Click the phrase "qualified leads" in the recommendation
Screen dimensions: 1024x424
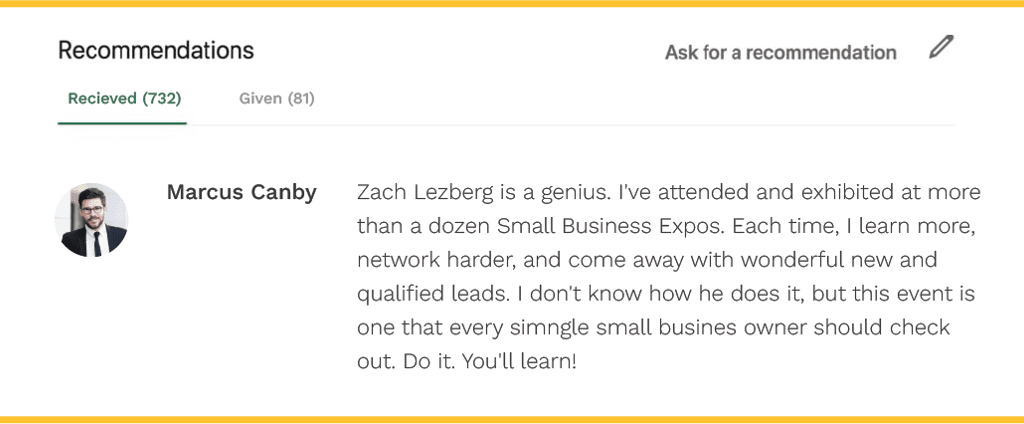tap(432, 294)
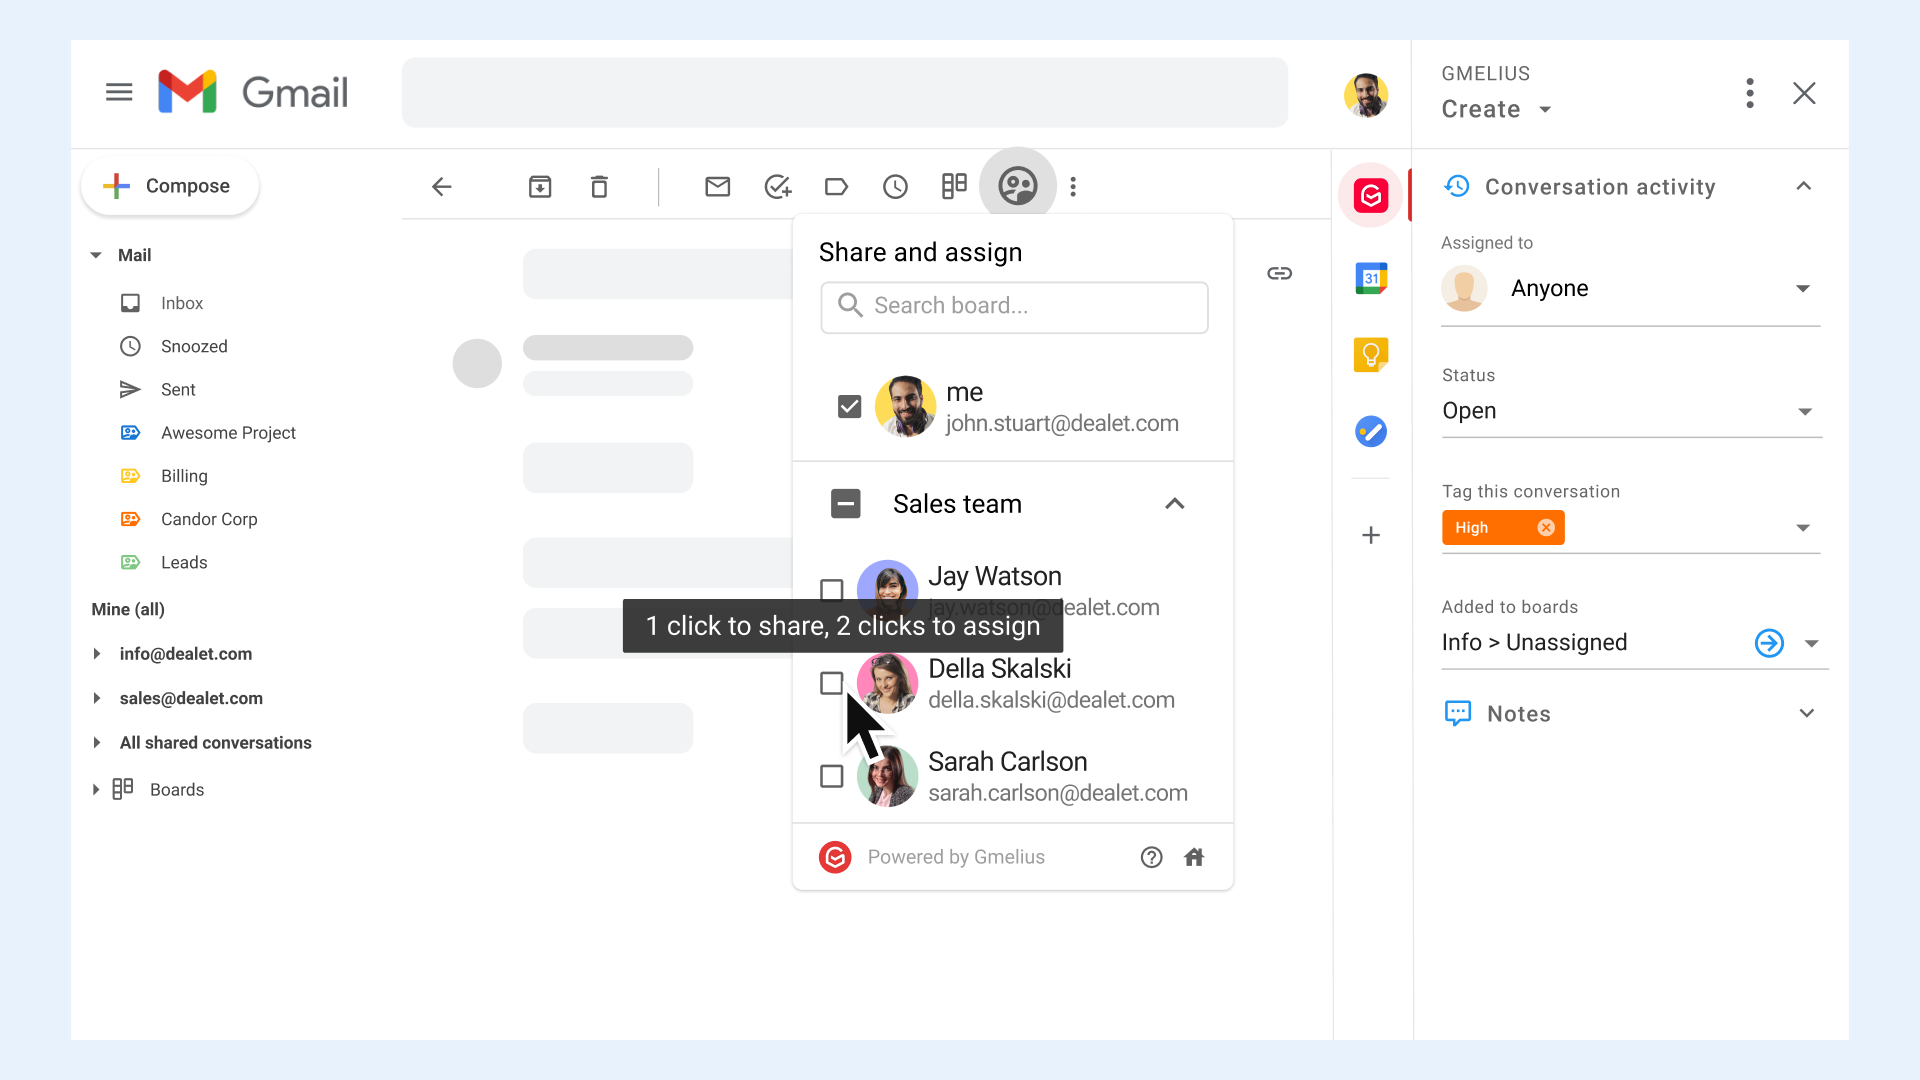Click the add to board icon
1920x1080 pixels.
[954, 186]
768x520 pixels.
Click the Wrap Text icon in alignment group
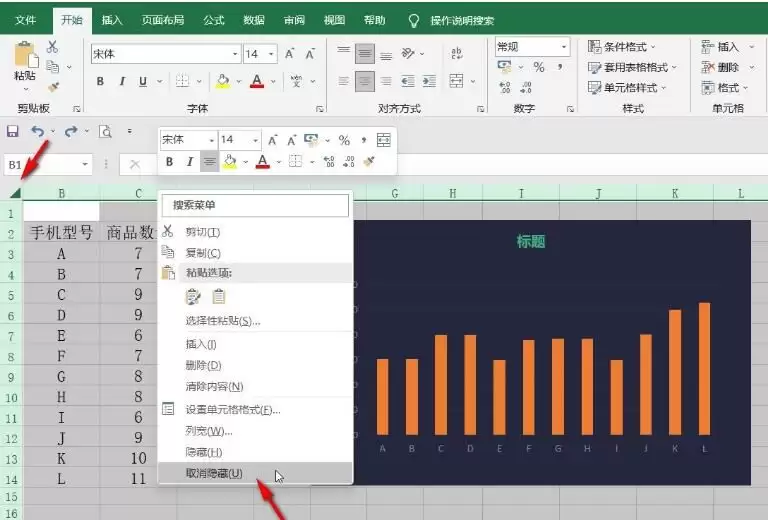tap(456, 53)
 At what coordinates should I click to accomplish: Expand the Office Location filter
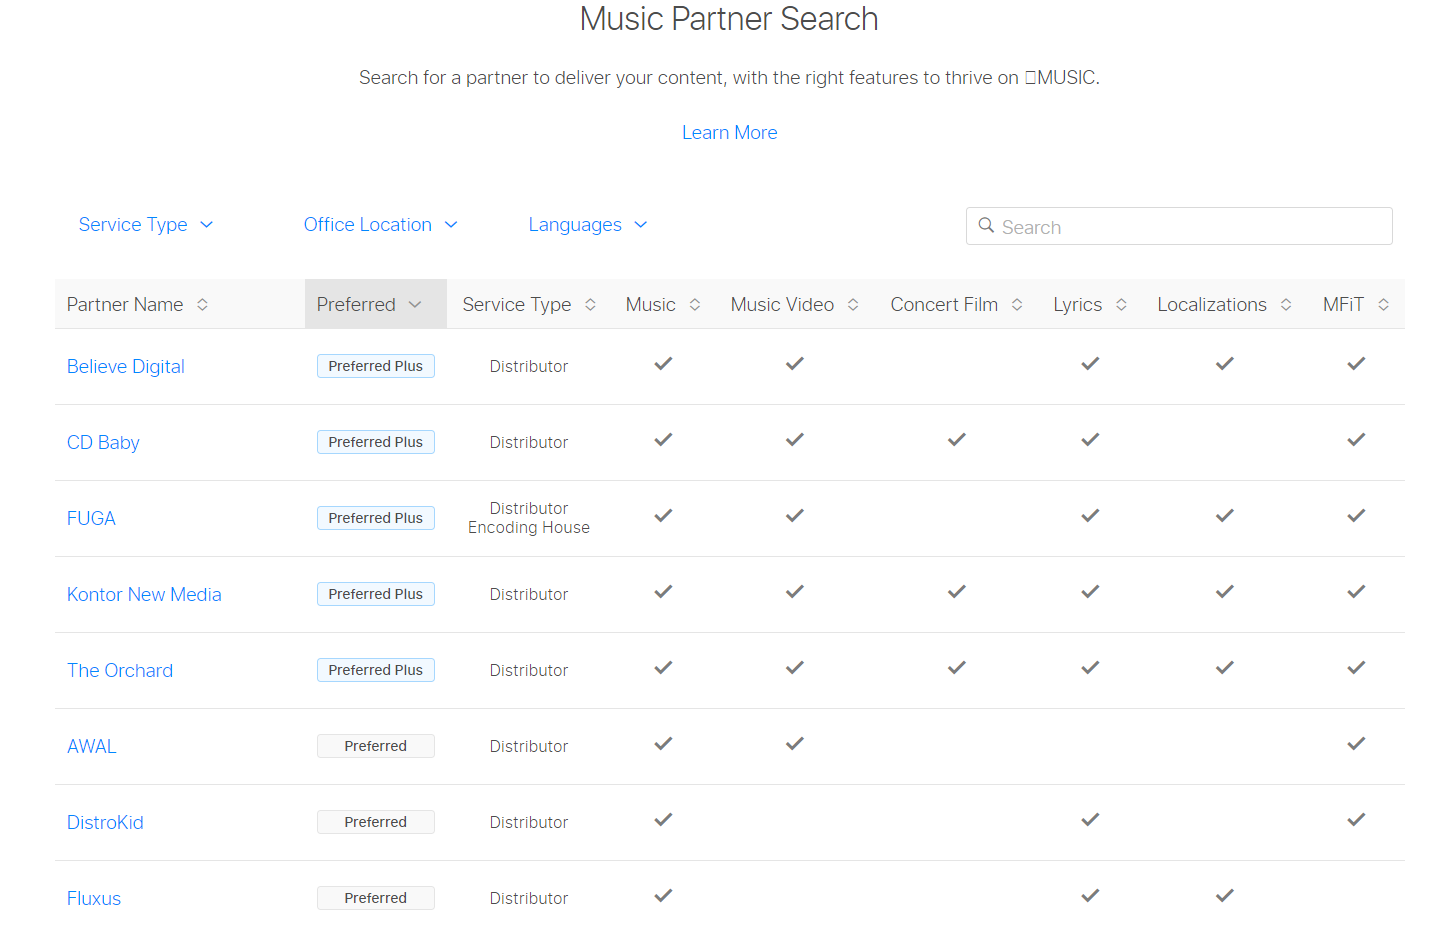tap(381, 224)
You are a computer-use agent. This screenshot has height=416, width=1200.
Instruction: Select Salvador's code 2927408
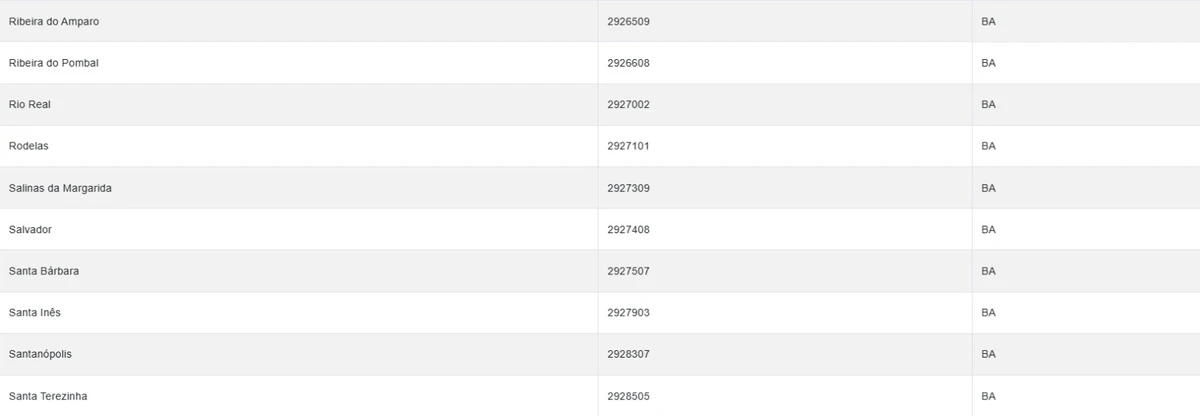tap(628, 229)
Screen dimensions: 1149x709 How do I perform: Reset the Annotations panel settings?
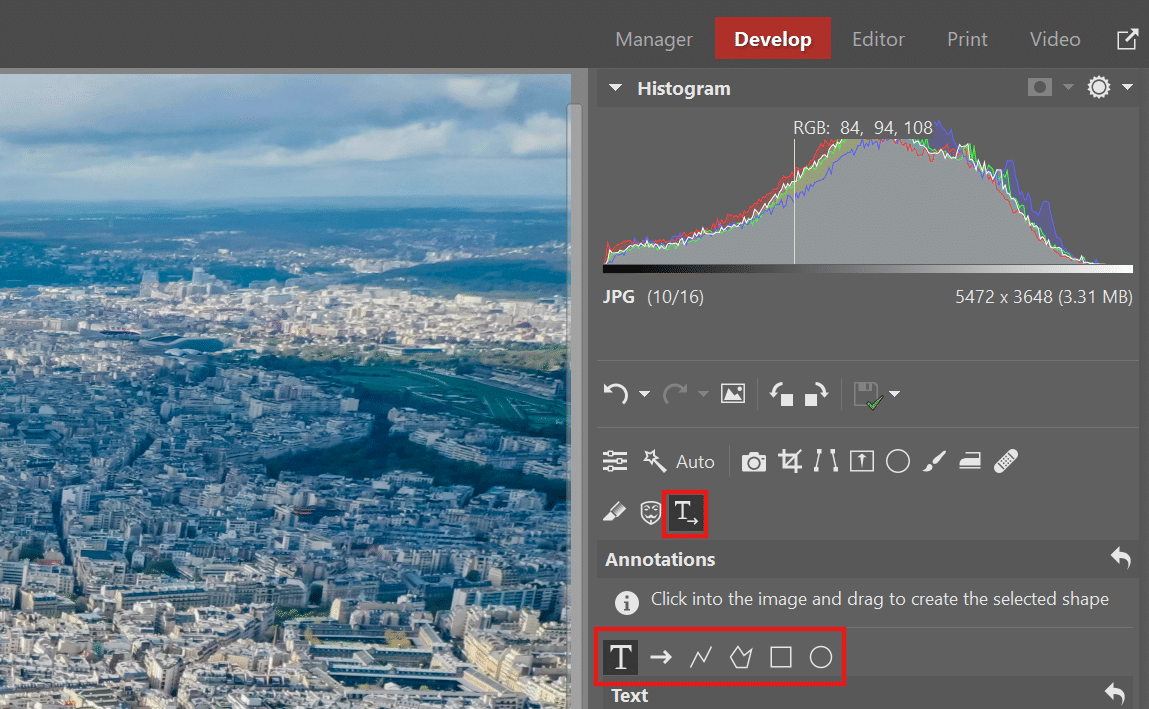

EXERCISE DIRECTIONS: Where a picture appears, skip it; repeat everything else in the data exactly.

TASK SOLUTION:
Click the phrase "qualified leads" in the recommendation
Screen dimensions: 1024x424
tap(432, 294)
Click the add to board icon
1920x1080 pixels.
[954, 186]
768x520 pixels.
Click the Wrap Text icon in alignment group
tap(456, 53)
 At what coordinates should I click to accomplish: Expand the Office Location filter
tap(381, 224)
You are a computer-use agent. This screenshot has height=416, width=1200.
Instruction: Select Salvador's code 2927408
tap(628, 229)
Screen dimensions: 1149x709 How do I perform: Reset the Annotations panel settings?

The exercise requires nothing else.